Word for word, repeat all the entries below, but without the pictures.

DATA UNDER STUDY Block Start

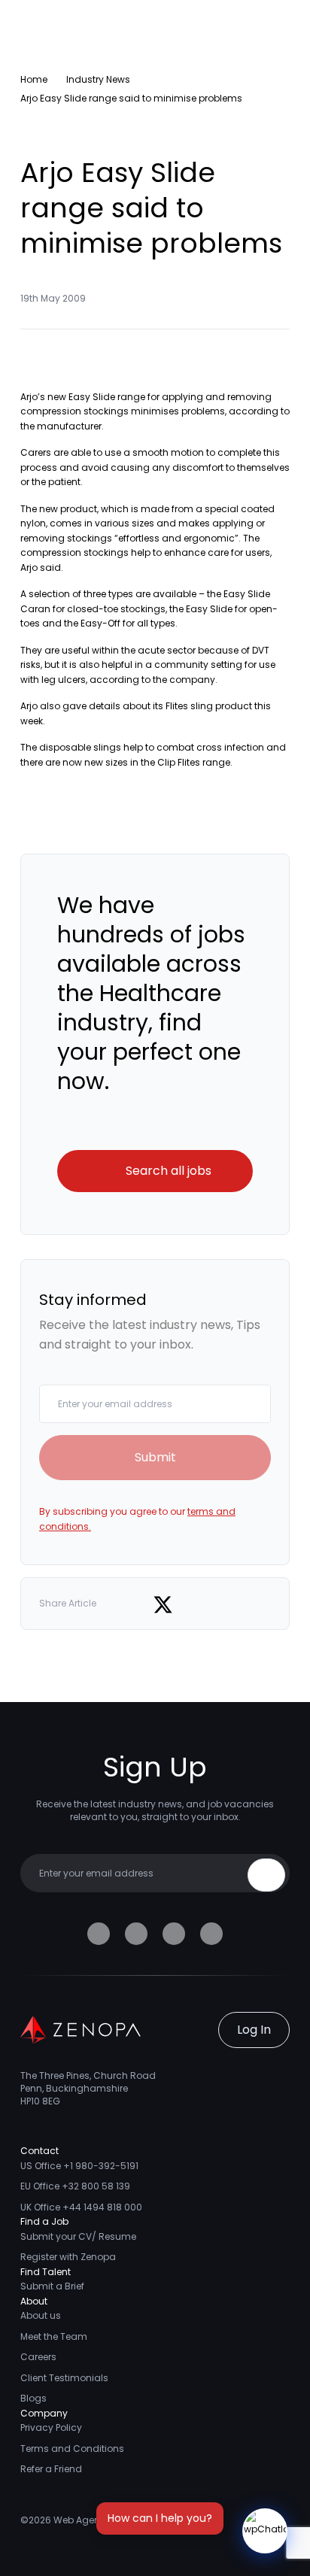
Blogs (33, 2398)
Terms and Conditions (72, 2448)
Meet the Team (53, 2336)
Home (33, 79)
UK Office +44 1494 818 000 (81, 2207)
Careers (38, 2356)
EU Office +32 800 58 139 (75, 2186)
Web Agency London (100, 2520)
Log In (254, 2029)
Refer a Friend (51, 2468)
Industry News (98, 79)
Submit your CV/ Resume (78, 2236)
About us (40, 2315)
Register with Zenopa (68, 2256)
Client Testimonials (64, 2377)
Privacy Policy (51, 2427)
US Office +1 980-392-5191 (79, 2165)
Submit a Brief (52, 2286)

DATA UNDER STUDY Block End

- [YOUR RESPONSE]
Blogs (33, 2398)
Terms and Conditions (72, 2448)
Meet the Team (53, 2336)
Home (33, 79)
UK Office +44 1494 818 000 (81, 2207)
Careers (38, 2356)
EU Office +32 800 58 139 (75, 2186)
Web Agency London (100, 2520)
Log In (254, 2029)
Refer a Friend (51, 2468)
Industry News (98, 79)
Submit your CV/ Resume (78, 2236)
About us (40, 2315)
Register with Zenopa (68, 2256)
Client Testimonials (64, 2377)
Privacy Policy (51, 2427)
US Office +1 980-392-5191 (79, 2165)
Submit a Brief (52, 2286)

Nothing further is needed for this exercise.